[Records from a collection]
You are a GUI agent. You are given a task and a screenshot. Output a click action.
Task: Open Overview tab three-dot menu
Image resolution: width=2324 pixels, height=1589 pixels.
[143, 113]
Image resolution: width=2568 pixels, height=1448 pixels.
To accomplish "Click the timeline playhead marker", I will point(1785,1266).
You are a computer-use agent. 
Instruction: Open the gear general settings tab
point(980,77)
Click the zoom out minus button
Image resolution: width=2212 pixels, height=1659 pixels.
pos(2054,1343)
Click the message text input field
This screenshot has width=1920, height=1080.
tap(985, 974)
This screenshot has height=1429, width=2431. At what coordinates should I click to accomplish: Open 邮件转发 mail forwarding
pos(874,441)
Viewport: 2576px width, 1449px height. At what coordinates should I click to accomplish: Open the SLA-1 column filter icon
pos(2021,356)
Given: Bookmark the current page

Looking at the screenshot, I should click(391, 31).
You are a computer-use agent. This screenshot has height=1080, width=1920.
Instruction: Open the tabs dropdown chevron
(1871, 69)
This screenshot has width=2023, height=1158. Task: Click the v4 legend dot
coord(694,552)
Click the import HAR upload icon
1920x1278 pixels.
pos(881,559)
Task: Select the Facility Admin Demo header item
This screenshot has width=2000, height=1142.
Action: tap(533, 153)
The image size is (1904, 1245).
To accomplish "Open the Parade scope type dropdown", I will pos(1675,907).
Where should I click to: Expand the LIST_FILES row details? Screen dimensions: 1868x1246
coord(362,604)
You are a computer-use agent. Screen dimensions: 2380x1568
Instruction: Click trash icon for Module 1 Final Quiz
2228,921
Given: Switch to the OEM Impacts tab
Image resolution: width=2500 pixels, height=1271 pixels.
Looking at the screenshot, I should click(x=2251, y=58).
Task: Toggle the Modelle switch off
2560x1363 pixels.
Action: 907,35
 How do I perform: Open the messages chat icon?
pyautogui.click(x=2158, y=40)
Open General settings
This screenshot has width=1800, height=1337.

● AIM OF THE EXERCISE
Down to the last line, retype the entries above exactly.

● SOLUTION FOR THIS PROBLEM
You are a GUI agent. You are given a task and a screenshot. Output a click action.
Task: Open Overview tab three-dot menu
Image resolution: width=2324 pixels, height=1589 pixels.
[143, 113]
Image resolution: width=2568 pixels, height=1448 pixels.
To accomplish "Click the timeline playhead marker", I will point(1785,1266).
You are a computer-use agent. 
Instruction: Open the gear general settings tab
point(980,77)
Click the zoom out minus button
Image resolution: width=2212 pixels, height=1659 pixels.
pos(2054,1343)
Click the message text input field
This screenshot has width=1920, height=1080.
tap(985, 974)
This screenshot has height=1429, width=2431. At what coordinates should I click to accomplish: Open 邮件转发 mail forwarding
pos(874,441)
Viewport: 2576px width, 1449px height. At what coordinates should I click to accomplish: Open the SLA-1 column filter icon
pos(2021,356)
Given: Bookmark the current page

Looking at the screenshot, I should click(391, 31).
You are a computer-use agent. This screenshot has height=1080, width=1920.
Instruction: Open the tabs dropdown chevron
(1871, 69)
This screenshot has width=2023, height=1158. Task: Click the v4 legend dot
coord(694,552)
Click the import HAR upload icon
1920x1278 pixels.
pos(881,559)
Task: Select the Facility Admin Demo header item
This screenshot has width=2000, height=1142.
Action: tap(533, 153)
The image size is (1904, 1245).
To accomplish "Open the Parade scope type dropdown", I will pos(1675,907).
Where should I click to: Expand the LIST_FILES row details? Screen dimensions: 1868x1246
coord(362,604)
You are a computer-use agent. Screen dimensions: 2380x1568
Instruction: Click trash icon for Module 1 Final Quiz
2228,921
Given: Switch to the OEM Impacts tab
Image resolution: width=2500 pixels, height=1271 pixels.
Looking at the screenshot, I should click(x=2251, y=58).
Task: Toggle the Modelle switch off
2560x1363 pixels.
Action: 907,35
 How do I perform: Open the messages chat icon?
pyautogui.click(x=2158, y=40)
Open General settings
This screenshot has width=1800, height=1337.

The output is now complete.